= Frederick W. Schmidt =

American theologian (born 1953)

Frederick W. Schmidt (born June 20, 1953) is an American theologian and Episcopal priest. He is a senior scholar and the inaugural holder of the Rueben P. Job Chair in Spiritual Formation at Garrett-Evangelical Theological Seminary. He serves as vice rector of Church of the Good Shepherd in Brentwood, Tennessee, and he blogs at Patheos.

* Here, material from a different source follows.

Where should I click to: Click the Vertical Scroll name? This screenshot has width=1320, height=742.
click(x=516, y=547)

Schmidt studied at Asbury University (B.A., 1975), Asbury Theological Seminary (M.Div., 1978), and the University of Oxford (D. Phil., 1996), where he worked under the supervision of George B. Caird, Robert Morgan, and E.P. Sanders. He was a teaching fellow in New Testament Greek at Asbury Theological Seminary from 1978 to 1980. He served as an instructor in New Testament studies for the Theology Faculty at Oxford University and tutor at Keble College, Oxford, in 1986. He taught at Messiah College, Grantham, Pennsylvania, from 1987 to 1994. He was dean of St. George's College, Jerusalem, and residentiary canon of St. George's Cathedral from 1994 to 1995; a fellow of the American Council on Education and special assistant to the president and provost of La Salle University in Philadelphia, Pennsylvania, from 1995 to 1996; canon educator, director of programs in spirituality and religious education, and acting program director at Washington National Cathedral from 1997 to 2000; and director of spiritual formation and Anglican studies as well associate professor of Christian spirituality at Perkins School of Theology. Schmidt served as the Rueben P. Job Chair in Spiritual Formation at Garrett-Evangelical Theological Seminary in Evanston, Illinois, from 2012 to 2020.

He was previously a minister in the United Methodist Church before being ordained as a priest in the Episcopal Church in 1993 in the Diocese of Central Pennsylvania. He served as an assisting priest at St. Andrews, Harrisburg, Pennsylvania (1993-1994); All Saints, Hershey, Pennsylvania (1995-1996); as a transition consultant at St. Luke's, Dallas, Texas, (2003-2004); as a teaching associate at Church of the Incarnation (2004-2008); as an assisting priest at St. Barnabas Episcopal Church in Glen Ellyn, Illinois (2016-2019); and assumed his responsibilities as vice rector at Good Shepherd, Brentwood, Tennessee, in 2020. He also served on the Board of Examining Chaplains for the Episcopal Church from 2003 to 2015.

In addition to his work in the church and the academy, Schmidt has maintained an active interest in patient safety and the ethical issues associated with human trials. He served as a member of the Institutional Review Board of the National Heart, Lung, and Blood Institute, at the National Institutes of Health (1998-2000); as a member of the Data Safety Monitoring Board for Stroke Prevention in Patients with Sickle Cell Anemia (2000-2004); as a member of the Pulmonary Data and Safety Monitoring Board (2000-2014); and as a patient safety consultant on a Data Safety Monitoring Board for Allergan, Inc., from 2006 to 2016.

Schmidt has written A Still Small Voice: Women, Ordination and the Church (Syracuse University Press, 1998), The Changing Face of God (Morehouse, 2000), When Suffering Persists (Morehouse, 2001; Italian translation: Sofferenza, All ricerca di una riposta.  Torino: Claudiana, 2004), What God Wants for Your Life (Harper, 2005), Conversations with Scripture: Revelation (Morehouse, 2005), Conversations with Scripture: Luke (Morehouse, 2009), and The Dave Test: A Raw Look at Real Life in Hard Times (Abingdon Press, 2013). He contributed multiple entries to The Anchor Bible Dictionary (Doubleday, 1992) and an article on theological education in Canonical Theism, edited by William J. Abraham, Natalie Van Kirk and Jason Vickers (Eerdmans, 2008). He was the editor of The Changing Face of God (Morehouse, 2000) and series editor of Conversations with Scripture (Morehouse). He has written multiple articles, which appear in the Scottish Journal of Theology, Feminist Theology, The Heythrop Journal, Congregations, Ministry Matters, Journal for Preachers, Time, Presence, and The American Baptist Quarterly, among others. He has written over 500 articles at Patheos and still others as a guest writer on other sites.